By Timothy S. Donahue
Top Takeaways:
Record year: Malawi’s tobacco exports reach $540 million in 2025 on volume growth
Price pressure: Average prices fall sharply despite higher shipments
Outlook risk: Oversupply in 2026 is expected to weigh further on farmer earnings
Malawi’s tobacco sector had a record year in 2025, but the headline number tells only part of the story.
The country generated $540 million in tobacco export earnings, driven by a sharp increase in volumes that offset a notable price decline, according to Telephorus Chigwenembe, spokesperson for the Tobacco Commission.
Export volumes rose 66% year over year to 221,000 metric tons, reflecting robust output and sustained global demand for Malawi’s leaf. But that surge came at a cost. Average prices fell to $2.45 per kilogram, down from $2.98 the previous year, highlighting growing pressure on margins across the supply chain.
“Tobacco remains a key contributor to the economy,” Chigwenembe said, noting that the crop accounts for roughly half of Malawi’s foreign exchange earnings.
That dependence makes price movements especially consequential.
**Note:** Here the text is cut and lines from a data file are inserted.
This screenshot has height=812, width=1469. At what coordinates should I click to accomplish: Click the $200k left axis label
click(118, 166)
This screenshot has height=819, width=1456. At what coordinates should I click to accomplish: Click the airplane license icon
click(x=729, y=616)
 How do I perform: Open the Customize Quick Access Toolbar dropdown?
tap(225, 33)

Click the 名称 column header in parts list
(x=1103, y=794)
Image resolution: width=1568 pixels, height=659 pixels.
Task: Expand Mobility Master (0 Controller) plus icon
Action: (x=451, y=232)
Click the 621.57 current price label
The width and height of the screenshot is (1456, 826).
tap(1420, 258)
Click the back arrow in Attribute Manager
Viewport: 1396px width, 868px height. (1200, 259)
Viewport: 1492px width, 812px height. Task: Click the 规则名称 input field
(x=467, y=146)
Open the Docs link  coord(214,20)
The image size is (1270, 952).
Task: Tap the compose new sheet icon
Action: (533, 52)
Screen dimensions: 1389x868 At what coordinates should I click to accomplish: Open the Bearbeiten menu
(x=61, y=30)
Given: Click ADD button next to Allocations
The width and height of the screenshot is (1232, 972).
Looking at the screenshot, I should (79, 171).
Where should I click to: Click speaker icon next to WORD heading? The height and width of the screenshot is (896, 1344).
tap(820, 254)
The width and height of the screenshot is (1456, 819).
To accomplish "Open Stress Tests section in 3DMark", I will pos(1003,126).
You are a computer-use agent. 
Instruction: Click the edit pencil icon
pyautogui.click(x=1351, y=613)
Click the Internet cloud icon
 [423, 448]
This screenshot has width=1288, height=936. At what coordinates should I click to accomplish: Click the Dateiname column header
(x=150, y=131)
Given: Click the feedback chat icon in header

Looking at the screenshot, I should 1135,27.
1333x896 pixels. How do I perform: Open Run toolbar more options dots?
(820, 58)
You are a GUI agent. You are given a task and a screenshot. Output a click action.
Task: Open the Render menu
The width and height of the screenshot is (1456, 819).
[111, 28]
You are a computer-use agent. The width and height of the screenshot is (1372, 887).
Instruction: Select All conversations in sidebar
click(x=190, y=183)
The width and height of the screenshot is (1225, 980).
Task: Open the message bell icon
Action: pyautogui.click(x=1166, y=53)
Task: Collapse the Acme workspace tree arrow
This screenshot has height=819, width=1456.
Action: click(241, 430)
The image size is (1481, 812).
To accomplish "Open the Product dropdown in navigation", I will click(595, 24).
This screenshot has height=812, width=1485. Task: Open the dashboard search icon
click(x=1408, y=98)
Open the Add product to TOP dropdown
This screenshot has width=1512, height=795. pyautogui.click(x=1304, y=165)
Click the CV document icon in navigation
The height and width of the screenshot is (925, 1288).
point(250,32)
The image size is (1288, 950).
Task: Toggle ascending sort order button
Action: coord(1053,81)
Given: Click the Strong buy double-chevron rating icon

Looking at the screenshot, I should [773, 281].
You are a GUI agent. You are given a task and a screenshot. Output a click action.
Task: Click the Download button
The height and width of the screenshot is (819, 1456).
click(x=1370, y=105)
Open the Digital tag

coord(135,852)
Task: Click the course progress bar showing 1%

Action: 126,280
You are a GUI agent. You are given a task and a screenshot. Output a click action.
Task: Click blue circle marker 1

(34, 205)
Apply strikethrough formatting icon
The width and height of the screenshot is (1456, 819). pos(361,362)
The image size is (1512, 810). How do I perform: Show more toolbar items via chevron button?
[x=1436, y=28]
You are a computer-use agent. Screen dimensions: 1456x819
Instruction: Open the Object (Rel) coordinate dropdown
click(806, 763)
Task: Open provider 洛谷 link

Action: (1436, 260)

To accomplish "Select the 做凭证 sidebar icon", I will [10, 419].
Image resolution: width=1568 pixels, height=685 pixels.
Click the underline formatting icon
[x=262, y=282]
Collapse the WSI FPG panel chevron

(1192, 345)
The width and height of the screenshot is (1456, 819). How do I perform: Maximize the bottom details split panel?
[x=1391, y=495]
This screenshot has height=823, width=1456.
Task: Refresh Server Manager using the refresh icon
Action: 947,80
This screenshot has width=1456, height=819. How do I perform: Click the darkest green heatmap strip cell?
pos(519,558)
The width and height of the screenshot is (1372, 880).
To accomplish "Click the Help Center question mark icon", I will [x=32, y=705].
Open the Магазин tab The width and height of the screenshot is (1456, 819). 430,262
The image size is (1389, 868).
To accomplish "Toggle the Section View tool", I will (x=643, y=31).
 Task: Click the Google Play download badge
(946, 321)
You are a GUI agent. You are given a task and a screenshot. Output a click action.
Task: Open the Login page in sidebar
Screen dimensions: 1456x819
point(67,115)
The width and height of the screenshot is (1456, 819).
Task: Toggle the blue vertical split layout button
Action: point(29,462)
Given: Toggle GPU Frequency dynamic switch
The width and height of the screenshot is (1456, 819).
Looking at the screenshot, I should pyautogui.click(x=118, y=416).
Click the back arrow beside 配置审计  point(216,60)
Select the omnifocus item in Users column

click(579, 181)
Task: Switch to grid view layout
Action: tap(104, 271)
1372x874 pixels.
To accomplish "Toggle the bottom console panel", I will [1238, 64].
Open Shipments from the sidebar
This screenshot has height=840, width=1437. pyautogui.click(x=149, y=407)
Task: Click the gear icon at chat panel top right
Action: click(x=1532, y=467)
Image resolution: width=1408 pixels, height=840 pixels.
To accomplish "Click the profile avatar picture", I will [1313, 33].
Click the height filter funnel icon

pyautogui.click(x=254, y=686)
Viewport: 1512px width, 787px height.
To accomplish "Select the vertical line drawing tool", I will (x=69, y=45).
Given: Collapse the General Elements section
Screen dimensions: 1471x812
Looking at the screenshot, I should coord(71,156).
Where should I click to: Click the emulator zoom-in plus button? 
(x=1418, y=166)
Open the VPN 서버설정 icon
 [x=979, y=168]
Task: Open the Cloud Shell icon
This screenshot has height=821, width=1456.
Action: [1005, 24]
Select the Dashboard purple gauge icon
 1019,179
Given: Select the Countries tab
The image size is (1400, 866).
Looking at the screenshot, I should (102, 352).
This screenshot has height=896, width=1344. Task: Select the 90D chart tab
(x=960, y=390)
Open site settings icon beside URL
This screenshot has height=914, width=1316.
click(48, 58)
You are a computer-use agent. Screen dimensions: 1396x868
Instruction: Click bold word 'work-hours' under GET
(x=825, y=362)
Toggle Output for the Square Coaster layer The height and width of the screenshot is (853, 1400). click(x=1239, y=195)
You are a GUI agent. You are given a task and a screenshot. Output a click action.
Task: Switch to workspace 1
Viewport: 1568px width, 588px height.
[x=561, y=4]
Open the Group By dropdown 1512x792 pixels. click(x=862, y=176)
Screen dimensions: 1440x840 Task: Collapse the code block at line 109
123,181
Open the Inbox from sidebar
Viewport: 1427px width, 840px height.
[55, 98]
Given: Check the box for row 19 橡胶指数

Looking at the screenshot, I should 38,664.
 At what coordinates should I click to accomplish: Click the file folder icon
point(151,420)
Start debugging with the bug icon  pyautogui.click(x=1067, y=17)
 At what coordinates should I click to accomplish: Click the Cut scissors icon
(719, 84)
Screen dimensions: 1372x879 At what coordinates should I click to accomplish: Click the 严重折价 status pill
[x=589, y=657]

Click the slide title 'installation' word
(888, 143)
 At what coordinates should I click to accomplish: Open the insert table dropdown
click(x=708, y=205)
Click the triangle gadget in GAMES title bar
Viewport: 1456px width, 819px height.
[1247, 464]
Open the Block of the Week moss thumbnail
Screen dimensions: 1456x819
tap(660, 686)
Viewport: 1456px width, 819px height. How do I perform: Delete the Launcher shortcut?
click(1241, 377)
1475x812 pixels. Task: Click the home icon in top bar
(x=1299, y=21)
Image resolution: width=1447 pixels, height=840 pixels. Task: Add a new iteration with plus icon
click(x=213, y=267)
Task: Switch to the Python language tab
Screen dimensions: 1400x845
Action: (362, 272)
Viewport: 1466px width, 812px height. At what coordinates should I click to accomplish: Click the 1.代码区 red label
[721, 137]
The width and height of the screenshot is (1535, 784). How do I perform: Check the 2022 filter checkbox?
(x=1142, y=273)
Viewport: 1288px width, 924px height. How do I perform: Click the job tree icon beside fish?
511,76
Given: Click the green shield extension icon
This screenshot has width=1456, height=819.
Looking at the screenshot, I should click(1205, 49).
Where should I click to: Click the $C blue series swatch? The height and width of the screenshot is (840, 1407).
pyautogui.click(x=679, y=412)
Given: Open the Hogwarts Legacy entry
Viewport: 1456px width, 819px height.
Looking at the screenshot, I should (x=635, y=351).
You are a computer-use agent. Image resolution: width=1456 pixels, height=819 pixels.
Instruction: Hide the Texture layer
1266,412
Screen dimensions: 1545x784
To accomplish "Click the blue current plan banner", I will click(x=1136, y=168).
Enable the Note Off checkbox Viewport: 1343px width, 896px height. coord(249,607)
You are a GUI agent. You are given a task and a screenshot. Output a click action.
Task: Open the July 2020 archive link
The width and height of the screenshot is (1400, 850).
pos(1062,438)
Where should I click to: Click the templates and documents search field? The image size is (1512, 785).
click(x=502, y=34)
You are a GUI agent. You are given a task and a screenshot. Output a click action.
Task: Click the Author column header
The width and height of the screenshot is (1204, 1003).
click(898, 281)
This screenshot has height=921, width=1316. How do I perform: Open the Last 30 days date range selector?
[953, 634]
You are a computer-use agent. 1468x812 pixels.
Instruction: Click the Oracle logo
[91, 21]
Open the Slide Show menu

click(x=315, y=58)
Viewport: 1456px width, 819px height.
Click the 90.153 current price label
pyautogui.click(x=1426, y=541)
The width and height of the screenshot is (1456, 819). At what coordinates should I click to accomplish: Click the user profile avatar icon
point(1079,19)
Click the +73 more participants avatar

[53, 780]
Even as total revenue climbed, lower per-kilogram returns raise concerns about farmers’ profitability and long-term sustainability, especially for smallholder growers who dominate the country’s production base.
Looking ahead, the outlook suggests more of the same pressure will persist. Production for the 2026 season is forecast at about 197,000 tons, while demand is expected to reach only about 170,000 tons. That imbalance signals oversupply, a dynamic that typically pushes prices lower in auction-driven markets like Malawi’s.
For the nicotine and tobacco industry, the trend highlights a familiar challenge. Higher volumes can stabilize export earnings in the short term, but persistent price declines can erode value across the chain—from growers to merchants—especially in markets heavily reliant on a single crop.